Exercise instructions:
Please print the records below word for word, starting at the line that contains "This screenshot has" and ending at the line that contains "Action: [x=91, y=186]", both included. Leave the pictures out.

Source material:
__________

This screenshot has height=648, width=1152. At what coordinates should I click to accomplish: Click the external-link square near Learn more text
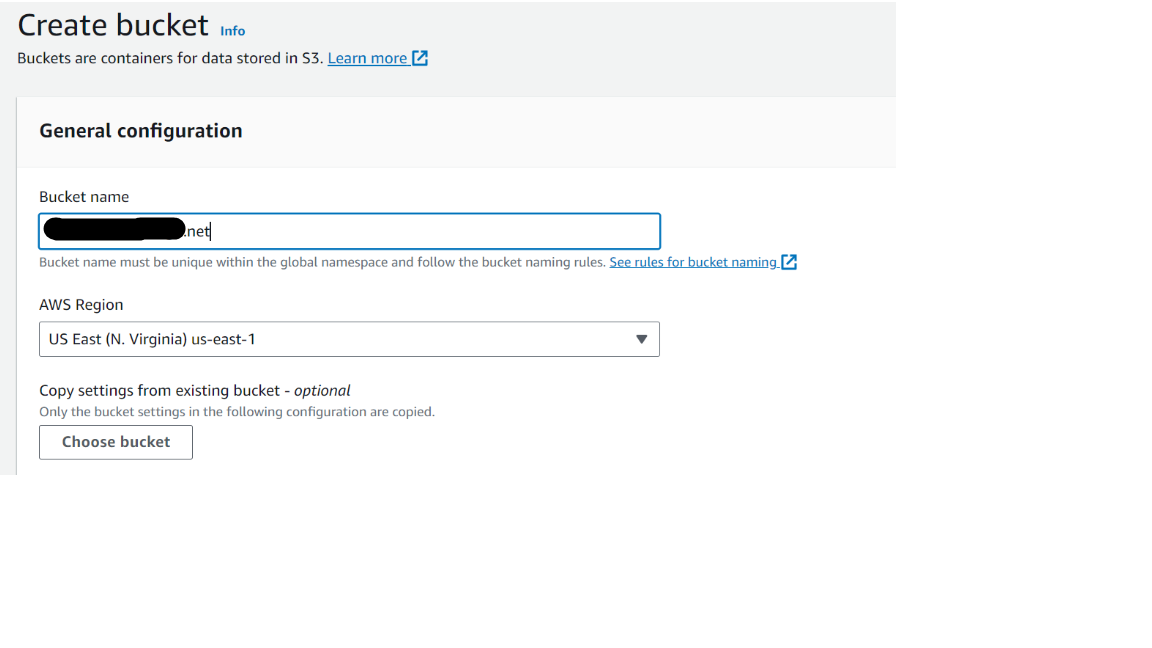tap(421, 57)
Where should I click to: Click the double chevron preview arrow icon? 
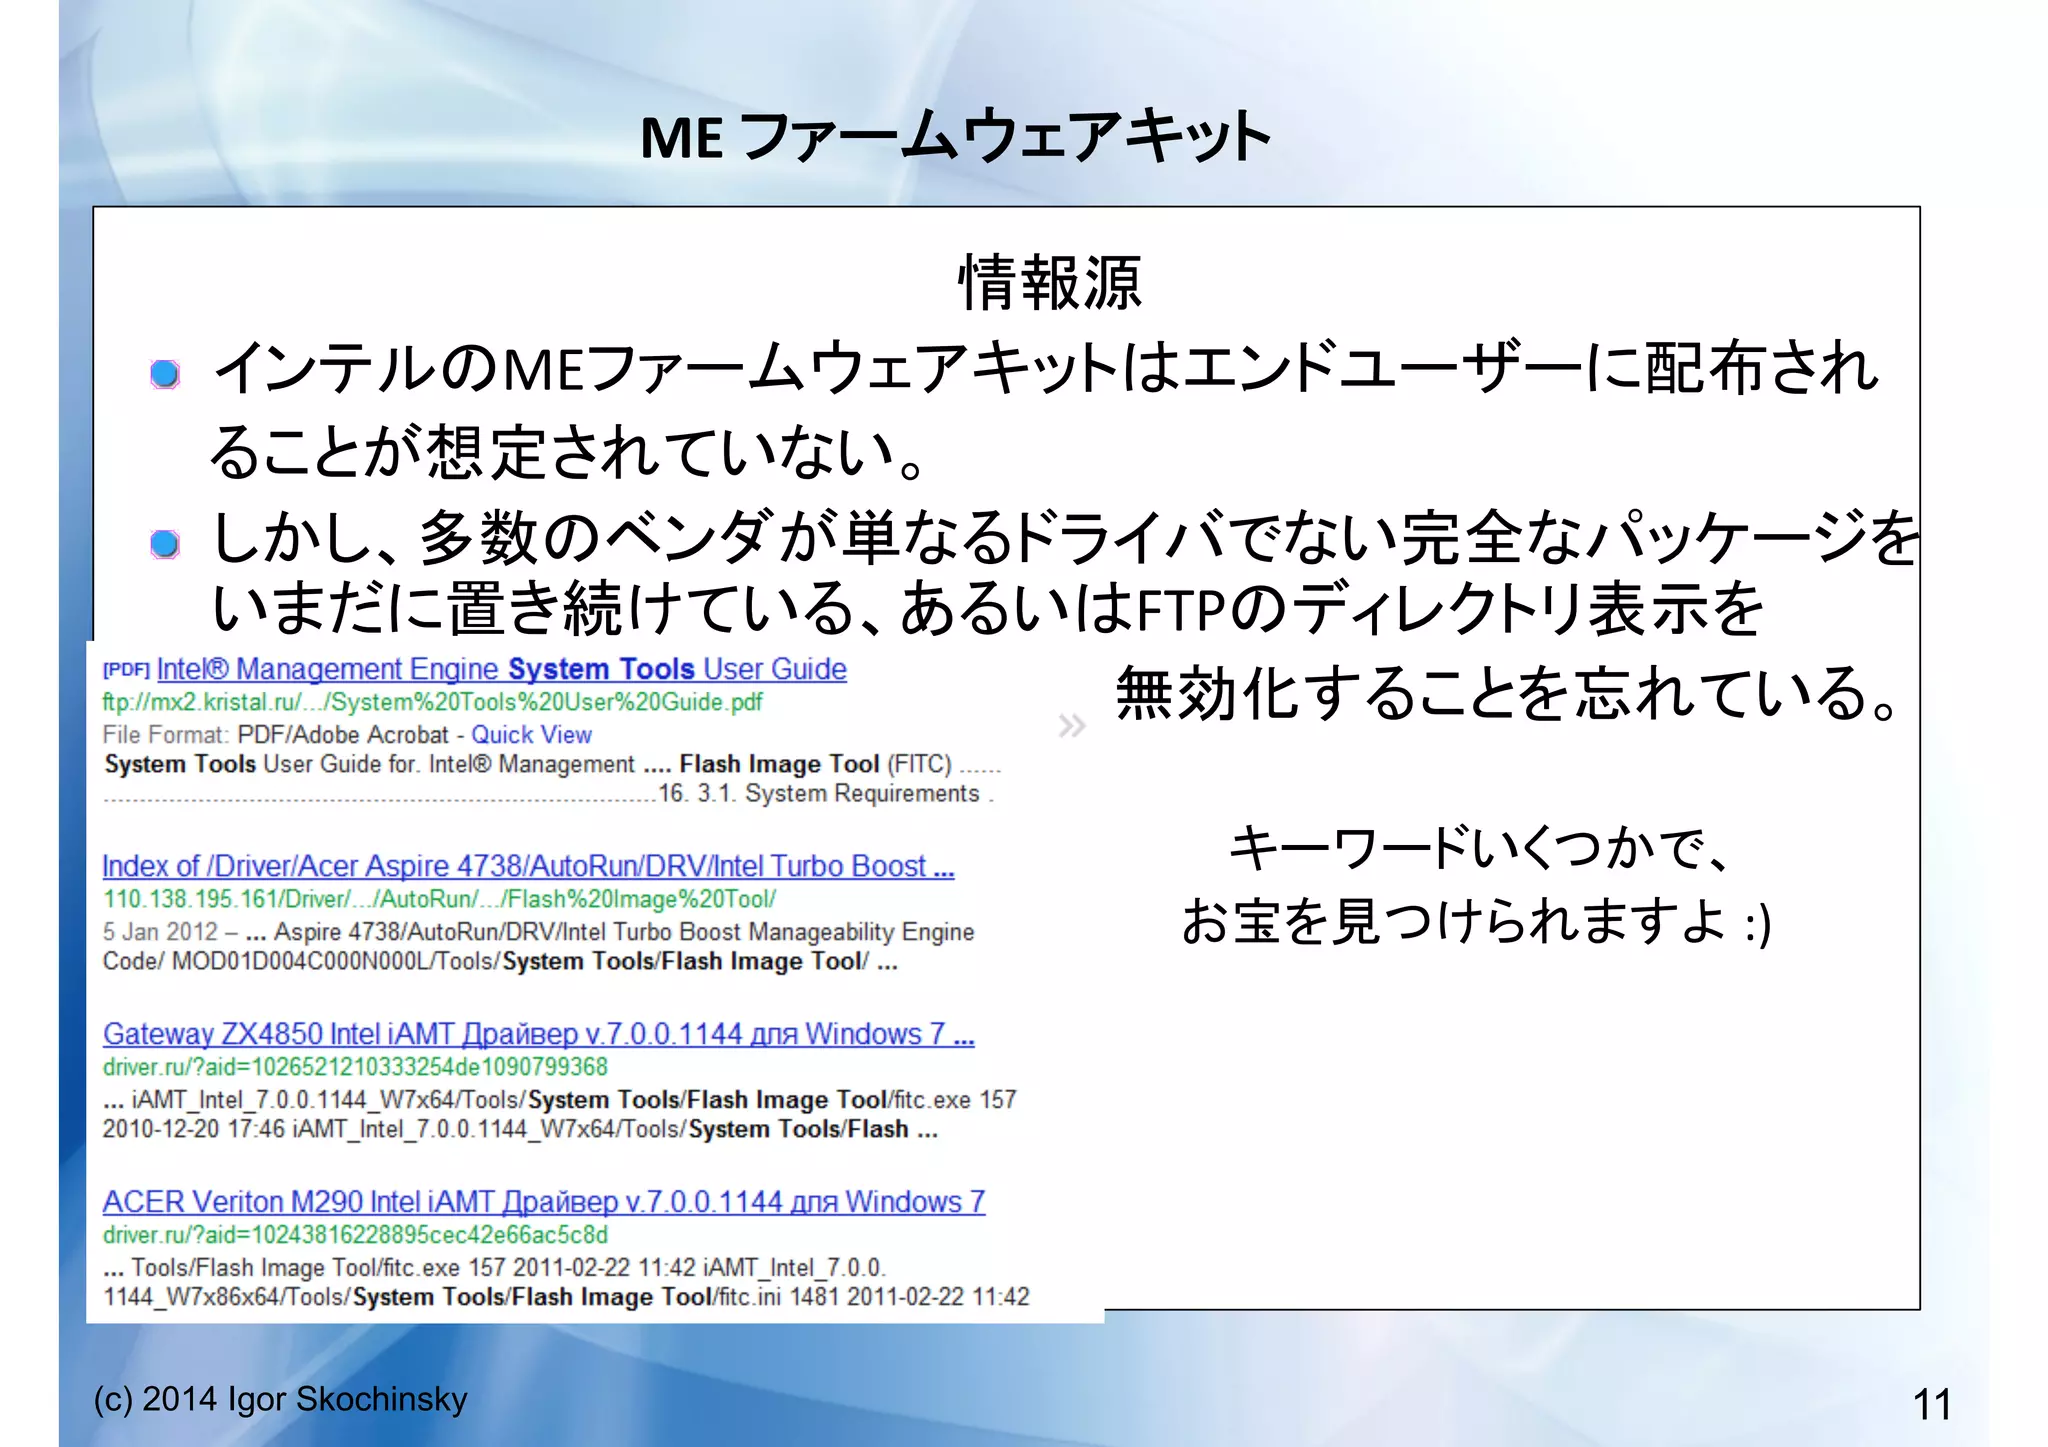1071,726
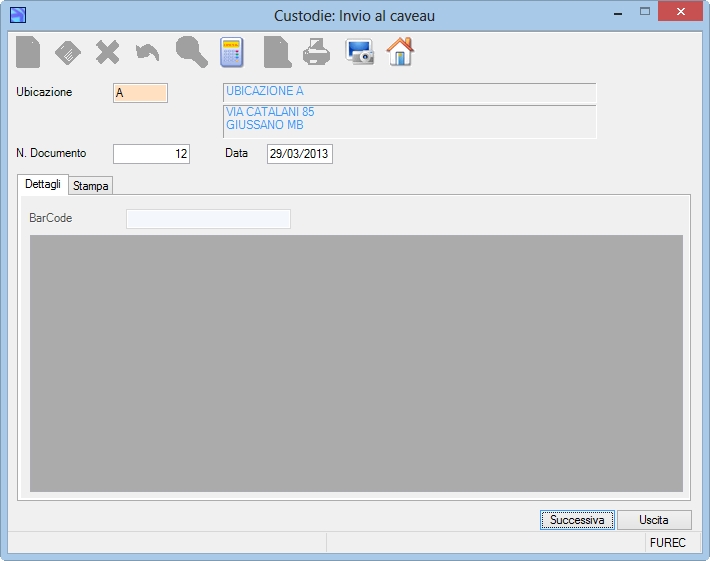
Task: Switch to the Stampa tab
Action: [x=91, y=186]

__________

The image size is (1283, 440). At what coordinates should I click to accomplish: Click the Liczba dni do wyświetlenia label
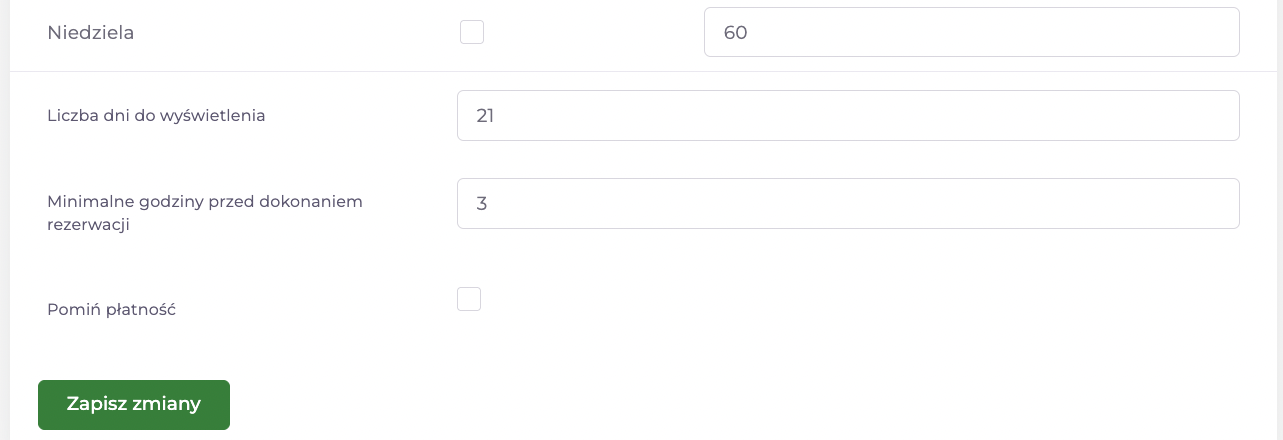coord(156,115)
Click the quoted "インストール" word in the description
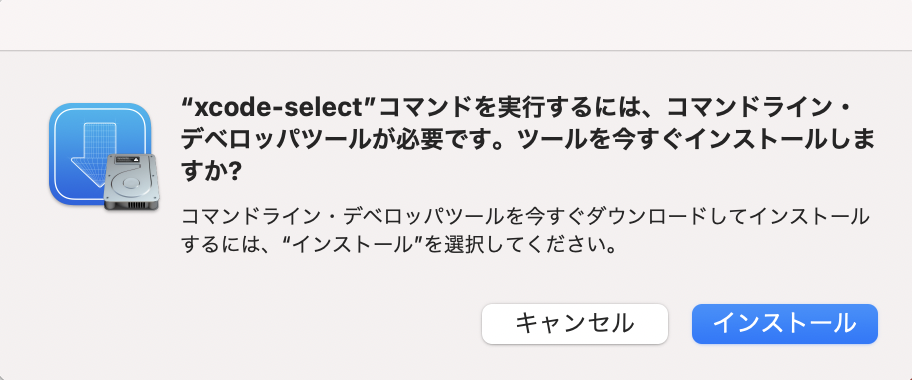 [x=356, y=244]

__________

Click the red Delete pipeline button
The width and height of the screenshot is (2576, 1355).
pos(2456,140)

__________

The result:
This screenshot has height=648, width=1152. At what coordinates should I click to accomplish: Click the external-link square near Learn more text
tap(421, 57)
Where should I click to: Click the double chevron preview arrow icon? 
1071,726
Task: Switch to the Stampa tab
Action: [x=91, y=186]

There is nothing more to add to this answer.